Making a presentation in a program organised by South Asia Watch on Trade, Economics and Environment (SAWTEE) on ‘Post-Earthquake Conflict Resolution,’ Manandhar said there need to develop a informal conflict resolution mechanism.
During the interaction, legal and conflict-mediation experts have stressed on the need of judicious settlement mechanism in Nepal in order to resolve the conflicts arising after disaster and during the reconstruction phase.
Organized by SAWTEE under the project ‘Initiating dialogue on Post Disaster Reconstruction Experience’undertaken with support from The Asia Foundation (TAF), themes such as “Nepal Post Disaster Reconstruction Experience: Current Status and Lessons learnt”, “Migration and Labour Dynamics in Post Disaster Nepal”, “Expenditure Analysis and Tracking of Post-Earthquake reconstruction programmes” and “Rebuilding Safer Urban Spaces” have already been covered in similar previous events.
Thus, existing legal and alternate dispute settlement mechanism needs to be strengthened adequately to address the conflicts arising during disasters. This opinion was seconded by Dr. Ram Krishna Timalsena, Executive Director, National Law College and former Registrar, Supreme Court of Nepal. Dr.Timalsena called attention to the different nature of conflicts during post-disaster period.
During reconstruction there should be provisions such as free legal aid to the victims in need, prioritised handling of disaster related cases at the court, but such mechanism is not present in the present legal framework.

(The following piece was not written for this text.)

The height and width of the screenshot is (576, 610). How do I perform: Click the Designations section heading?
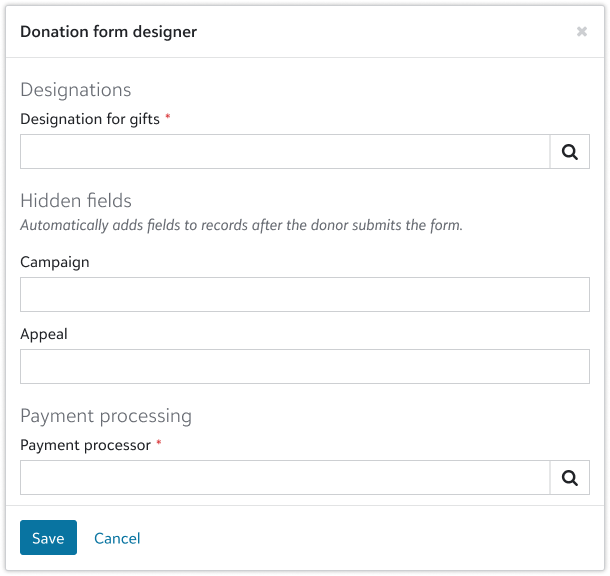click(x=76, y=90)

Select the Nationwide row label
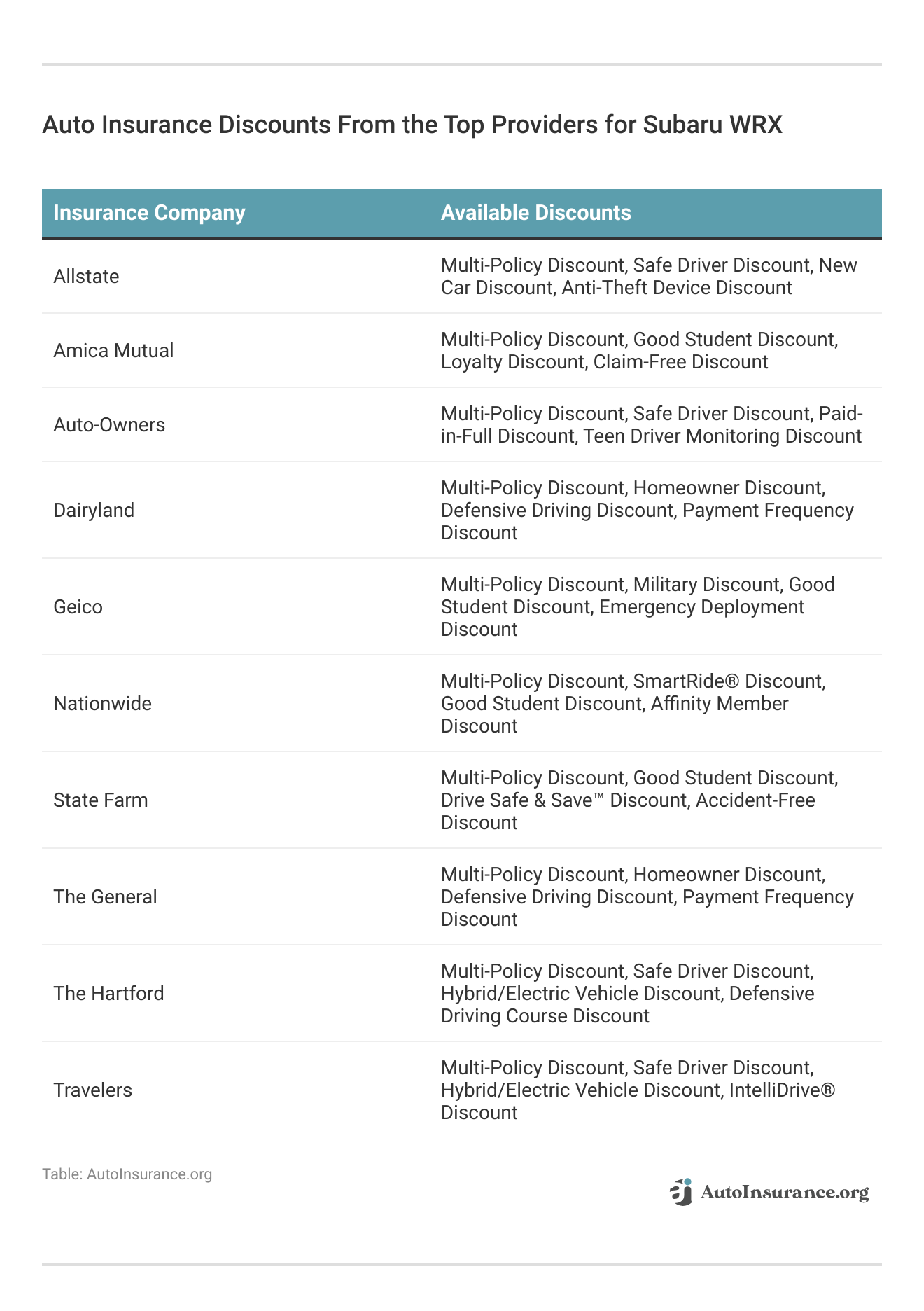click(102, 704)
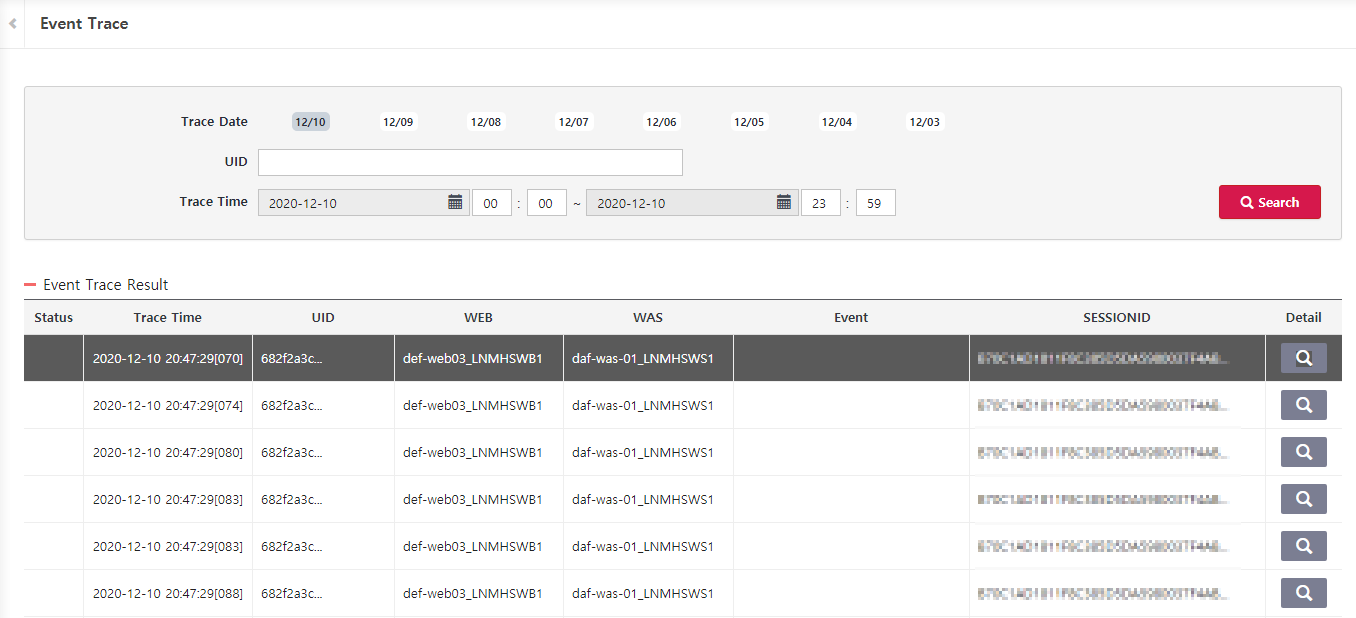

Moreover, lack of redressal mechanism is also stifling the conflict resolution, he added, citing that if a chief district office refuses compensation to the victims under certain conditions, the victims do not have any access to redressal.
Ajay Dixit, executive director, I-SET Nepal pointed out the social and political forces that contributes to escalation and de-escalation of conflicts in suchtimes.
Moreover, the lack of institutional memory and ineffective information sharing has further stifled the discourse related to disaster and recovery.
Preeti Thapa, senior program officer, The Asia Foundation emphasised that if the systemic roots of these conflicts are not addressed then mediations will only be episodic.
Madhav Prasad Poudel, Chairperson, Nepal Law Commission, said that many laws are in existence but weak in implementation, so it is as good as non-existent. Therefore, it is better provisions addressing mediation and conflict resolution are included in the existing disaster management laws.